No XXI Congresso foi a vez da Norte Energia (empresa responsável pela construção da hidrelétrica de Belo Monte, no Pará) patrocinar o evento em que participaram 1.500 magistrados, entre juízes estaduais, federais, desembargadores e aposentados. Além da Norte Energia, o Congresso ainda contou com o patrocínio de bancos, empresas da área de energia e confederações patronais. De acordo com a AMB, organizadora do evento, cada um dos 16 patrocinadores pagou cotas de cerca de 50 mil reais[3].
Além das denúncias, as organizações passaram a monitorar e incidir no procedimento instaurado no âmbito do Conselho Nacional de Justiça (CNJ) que levou à aprovação da Resolução 170, em 2013. O ato normativo determina que o magistrado só poderá participar de eventos jurídicos ou culturais, patrocinados por empresa privada, na condição de palestrante, conferencista, debatedor, moderador ou presidente de mesa. Nessa condição, o magistrado poderá ter as despesas de hospedagem e passagem pagas pela organização do evento. Quanto ao patrocínio privado dos eventos, a Resolução aprovada apenas limita a 30% e não proíbe totalmente o financiamento, como pretendia o texto original do então Corregedor Nacional de Justiça, Ministro Francisco Falcão. Ainda assim, segmentos da magistratura tentam reverter as proibições, por meio de mandados de segurança, MS 32040 e MS 31945, impetrados por associações de juízes.

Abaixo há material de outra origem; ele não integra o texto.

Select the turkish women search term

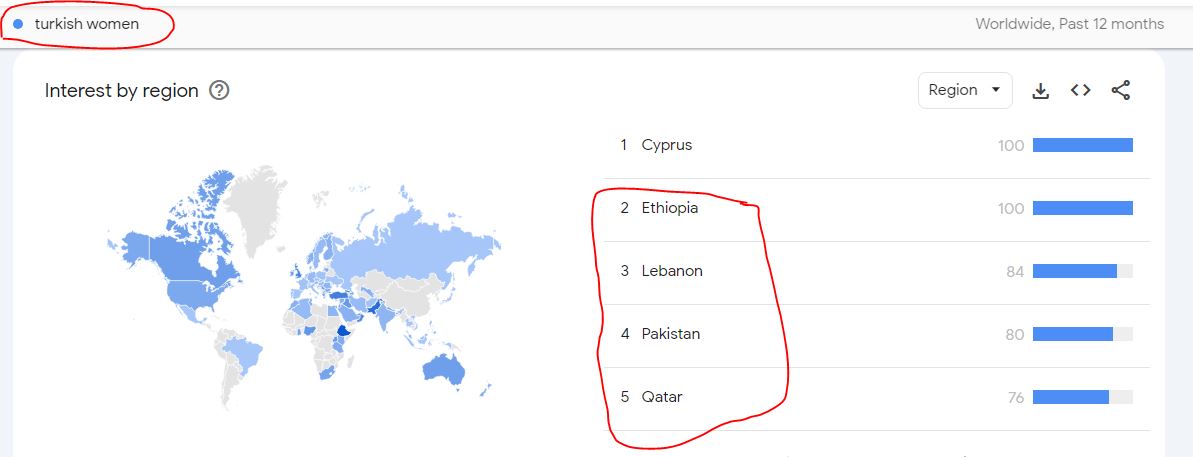86,24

A falta da proibição total, a dificuldade de monitoramento das regras instituídas pelo CNJ e o uso de estratégias que dissimulam o patrocínio fazem com que os escândalos envolvendo eventos de juízes ainda persistam no país.
Recentemente, 35 organizações e movimentos sociais denunciaram a “iniciativa da Amagis (Associação dos Magistrados Mineiros), de realizar um congresso sobre exploração minerária, concentrando sua escuta naqueles que são a fonte principal da judicialização relativa à matéria”, evento patrocinado por empresas como a Anglo American, CRD Seguros, dentre outras.
O enunciado desta última denúncia Para que lado pende a balança da Associação dos Magistrados Mineiros?[4] traduz a inquietação das organizações e movimentos sociais comprometidos com a democratização do sistema de justiça para a urgência em se discutir a cultura da autonomia e independência do judiciário, valores fundamentais do Estado Democrático de Direito, que são colocados em risco pela lógica do patrocínio empresarial de eventos da magistratura. Quem está do outro lado da balança – atingidos pela mineração, trabalhadores, e os que têm o meio ambiente destruído – reclamam com razão da parte que lhes cabe das promessas da democracia e da “justiça”.
[1] A Crítica. Ministério da Justiça aponta os três principais problemas do Judiciário brasileiro.
[3] AGUIRRE, Talento. Empresa responsável pela usina Belo Monte faz congresso para juízes. Folha de São Paulo: 25 nov. 2012. CEPA. ESALQ – USP: 2011; Globo Rural: 17 mai. 2015;
[4] Para que lado pende a balança da Associação dos Magistrados Mineiros?